Beating a deadly cancer in Hispanics
Luís Carvajal-Carmona finds new gene targets for treatment

One million people worldwide will be newly diagnosed with gastric cancer this year and 720,000 people will die from the disease, making it the third leading cause of cancer deaths globally. Most people who receive this diagnosis will already be in the advanced stages of the disease, facing a dismal 5-year survival rate of 5 percent.

A team led by cancer center researcher Luís Carvajal-Carmona is working to change those statistics by studying the tumors of Hispanic patients with a family history of gastric cancer.

“Hispanics carry among the highest burden of gastric cancer worldwide,” says Carvajal-Carmona, an associate professor of biochemistry and molecular medicine and a member of the Genome Center. “In the U.S. they are twice as likely to be diagnosed and twice as likely to die once they are diagnosed, when compared to whites.”

In August, Carvajal-Carmona and his cancer center colleagues were awarded a 5-year, $2.65 million grant from the National Cancer Institute to study gastric cancer genetics in Hispanic populations around the world. Up to 15 percent of individuals with gastric cancer have a family history of the disease. If scientists can identify the genes whose mutations lead to it, there is hope of both disease prevention and better treatments.

“Right now, there are only two FDA-approved drugs for the treatment of gastric cancer. Genetic studies of Hispanics are one of the world’s best hopes for both identifying at-risk individuals and new drug targets,” says Carvajal-Carmona, who also co-leads the cancer center’s Population Sciences and Health Disparities Research Program.

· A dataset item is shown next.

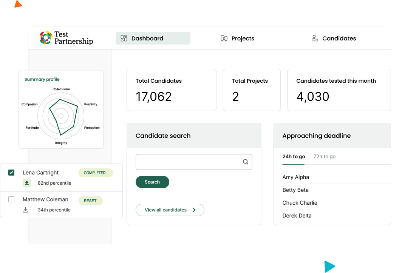Screen dimensions: 399x273
Task: Click the RESET badge for Matthew Coleman
Action: point(90,201)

“It is my vision that our research group and our great cancer center become leaders in gastric cancer genetics and genomics,” he says. “Our goal is to generate a body of data that can be used in clinical trials of drugs, as in genetic screening, early detection and disease prevention.”

Last year, Carvajal-Carmona and his colleagues made an important contribution to the field when they helped to firmly establish that PALB2, a gene involved in DNA repair, is a gastric cancer gene. In the 20 years prior to that, only one gene, CDH1, had been identified as being associated with gastric cancer.

“This body of data makes a good case for offering PALB2 testing to families with gastric cancer,” he says.

In a 2017 paper published in Gastroenterology, Carvajal-Carmona and his team reported the findings of a study in which they sequenced all of the protein-coding genes in the genomes of 22 families with hereditary gastric cancer who had previously tested negative for harmful variants of CDH1. In addition to PALB2, the team found that mutations in BRCA1, a gene known to be involved in breast and pancreatic cancer, and RAD51C increase the risk for the disease. All three genes are involved in what is called homologous recombination (HR) DNA repair, a mechanism cells use to repair potentially harmful breaks that involve both strands of DNA.

As part of the planned studies funded by the new grant, the team will study HR pathway genes in DNA from hundreds of Hispanics with familial and early-onset gastric cancer diagnosed before age 50. The team also will sequence genes from tumors taken from Hispanic patients and compare the results to their own normal DNA. Finally, the team will carry out molecular characterization of HR-deficient gastric cancer tumors from Hispanics. They will be looking for associations among the kinds of tumors, clinical manifestations and risk factors.

The results from this part of the newly funded research program have the potential to impact both the prevention and treatment of gastric cancer, Carvajal-Carmona says. The team’s preliminary studies suggest that one in five Hispanic tumors are HR-deficient. Characterizing the HR pathway mutations in these tumors will likely suggest drug targets, as well as offer new gene mutations to help identify at-risk individuals.

Carvajal-Carmona says this kind of research is important for reducing health disparities worldwide —  and closer to home. Most of what researchers know about gastric cancer genetics is based on studying tumors from Asian and non-Hispanic white patients. Carvajal-Carmona points out that it won’t be long before there are more Hispanics than whites in California.

“We have to start filling these knowledge gaps and allow all populations to benefit from the science we are doing,” he says. “While the data will be obtained from Hispanic patients, the findings of our study will advance research and treatment in both Hispanic and non-Hispanic patients.”